Des réactions d’hypersensibilité (éruptions cutanées, démangeaisons, œdème facial, difficultés respiratoires) sont possibles, comme avec toutes les pénicillines. Dans ces cas, le traitement doit être interrompu immédiatement et une prise en charge d’urgence instaurée par le vétérinaire. Si votre chien a déjà réagi à un antibiotique de la même famille, signalez-le avant toute nouvelle prescription. Mieux vaut répéter une information une fois de trop que de passer à côté d’un risque allergique.
Durant un traitement par Clavaseptin, quelques règles simples de surveillance peuvent vous aider :
- Observer quotidiennement l’état général : appétit, niveau d’activité, comportement, présence de vomissements ou de diarrhée.

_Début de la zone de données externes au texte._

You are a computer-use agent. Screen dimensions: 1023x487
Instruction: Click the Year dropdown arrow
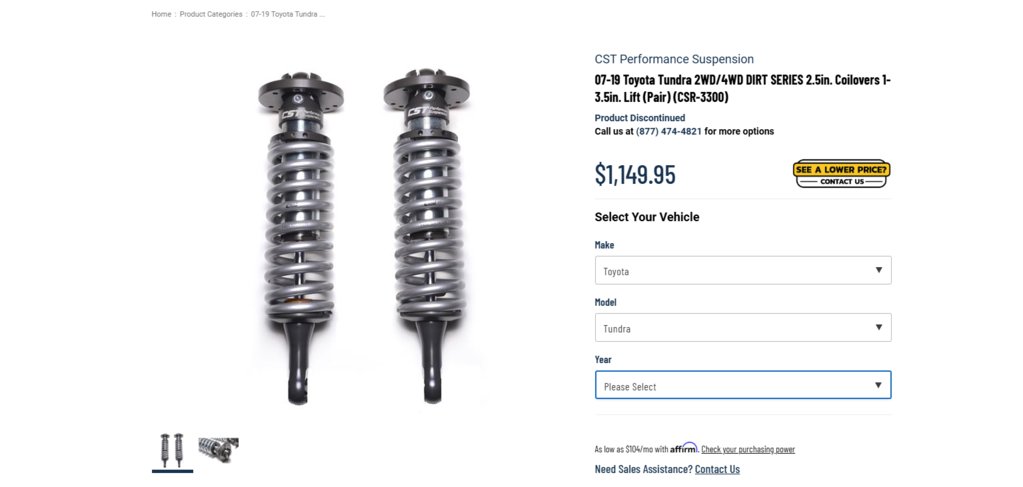(878, 385)
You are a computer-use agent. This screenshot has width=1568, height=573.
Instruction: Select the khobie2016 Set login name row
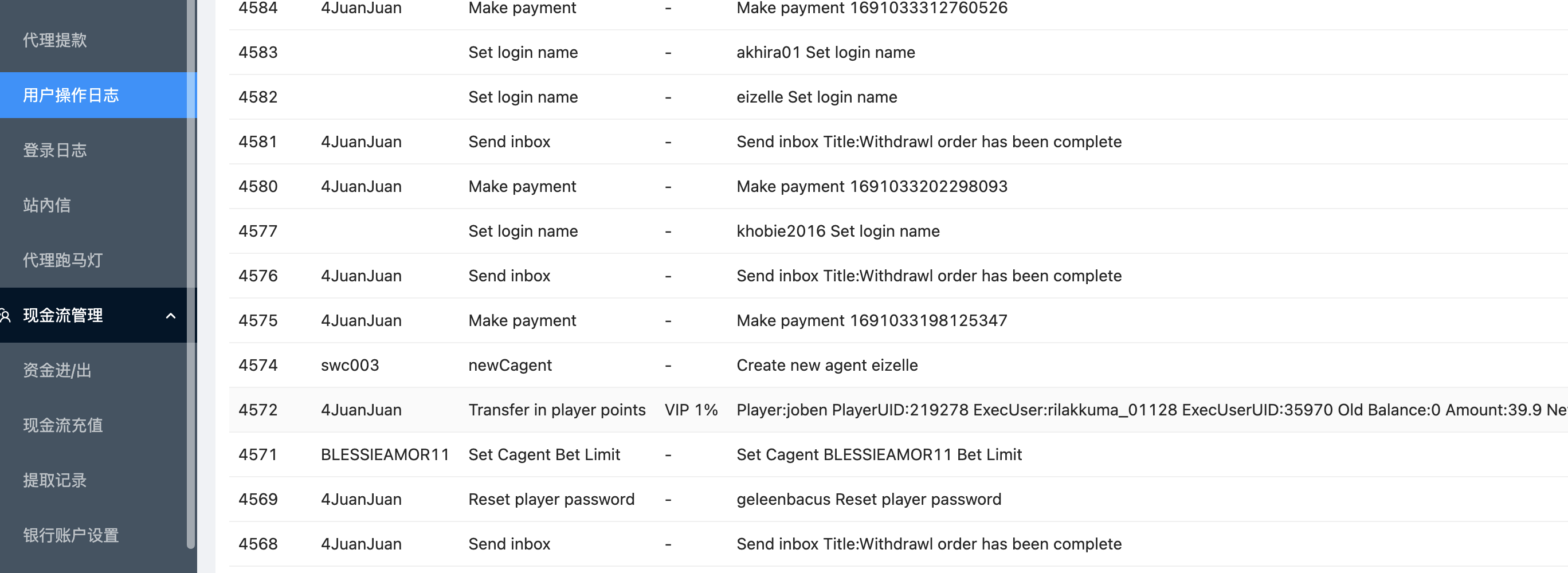(837, 231)
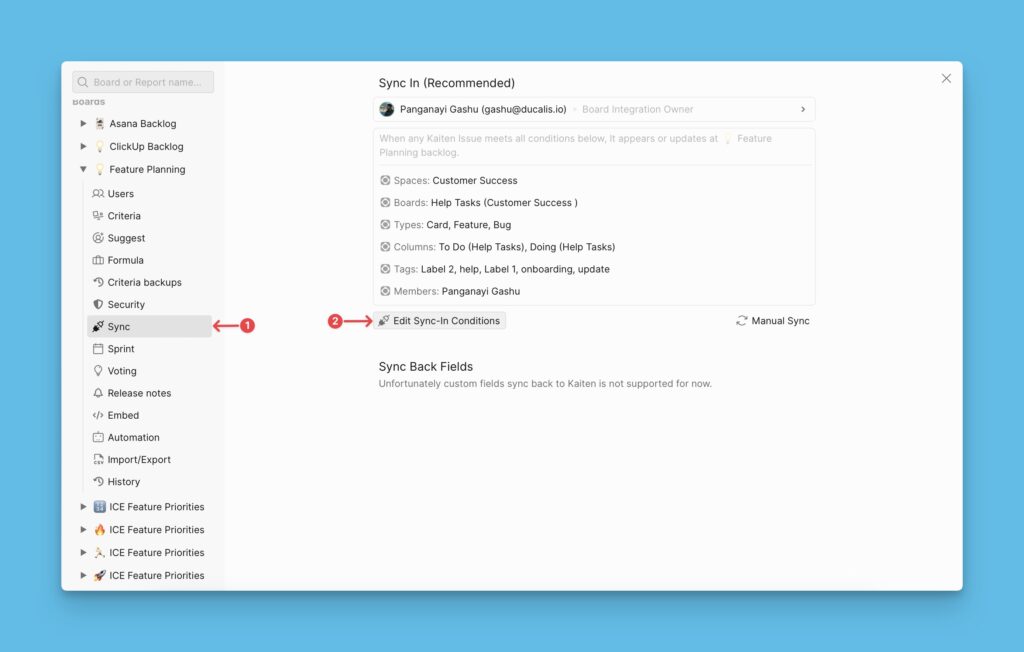Open the Sync settings menu item
The height and width of the screenshot is (652, 1024).
[119, 327]
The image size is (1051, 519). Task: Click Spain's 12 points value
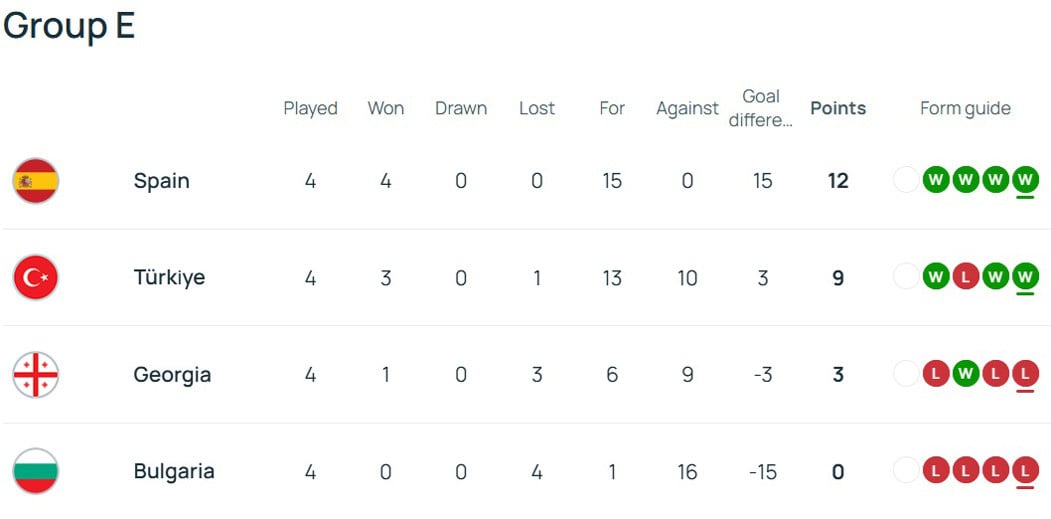coord(838,181)
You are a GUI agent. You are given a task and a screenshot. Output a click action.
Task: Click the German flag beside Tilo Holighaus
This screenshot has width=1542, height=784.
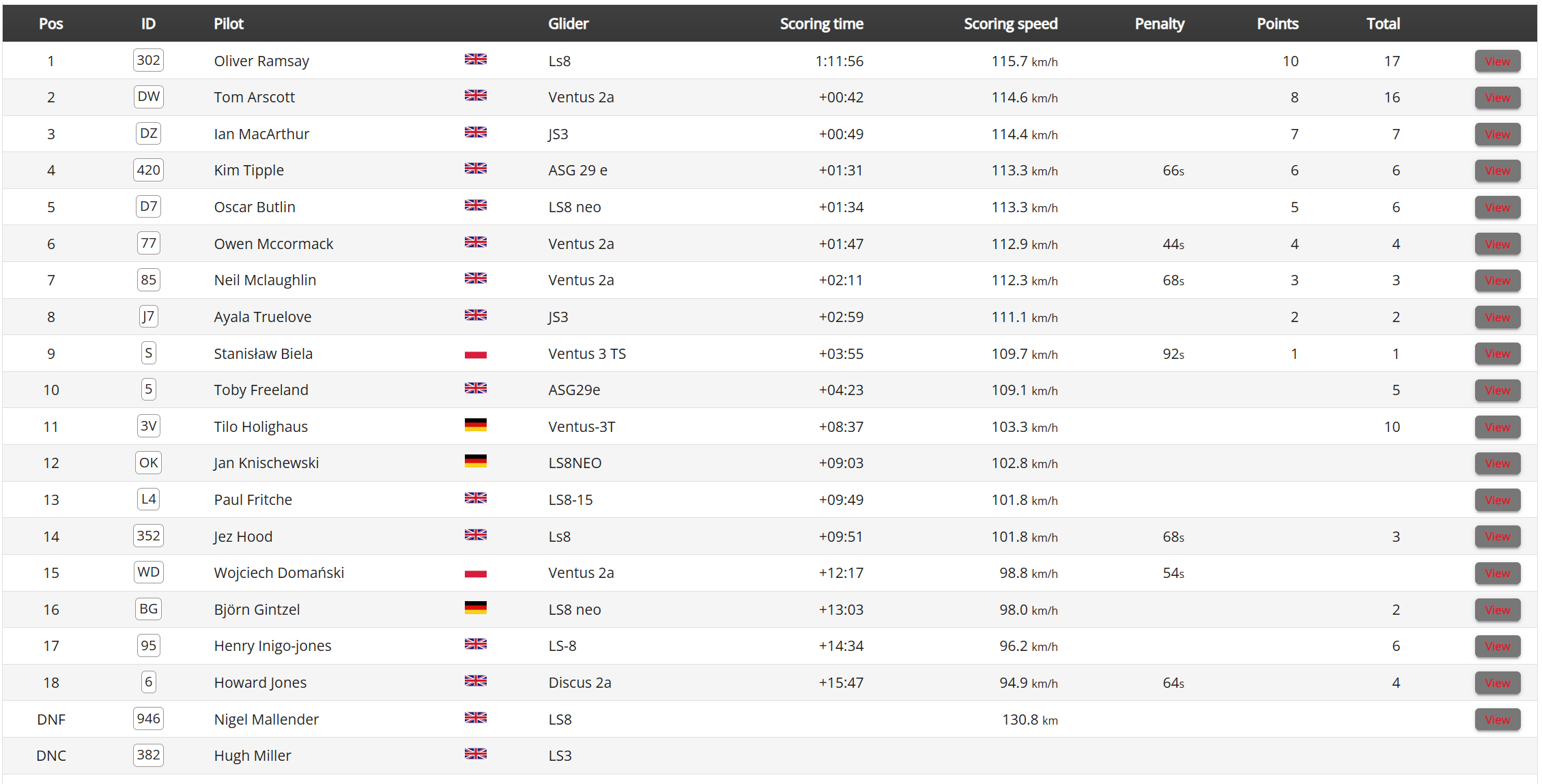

- Contrôler l’évolution des lésions : plaies, abcès, zones de pyodermite, conduit auditif, gencives, selon la localisation de l’infection initiale.
En cas d’effet indésirable persistant ou sévère, prenez rapidement contact avec la clinique vétérinaire pour adapter la posologie, changer de molécule ou ajouter un traitement symptomatique (antiémétiques, protecteurs digestifs, probiotiques). Dans les traitements longs, un suivi clinique régulier, voire des bilans sanguins ponctuels, peut être proposé pour vérifier le bon fonctionnement hépatique et rénal, surtout chez les chiens âgés ou porteurs de maladies chroniques.
Enfin, n’oubliez pas que la meilleure façon de limiter les effets secondaires et l’antibiorésistance reste la bonne utilisation de l’antibiotique : indication justifiée, dosage précis, durée respectée, suivi attentif. En travaillant main dans la main avec votre vétérinaire, vous offrez à votre chien les meilleures chances de bénéficier pleinement de l’efficacité du Clavaseptin, tout en préservant cette ressource thérapeutique précieuse pour l’avenir.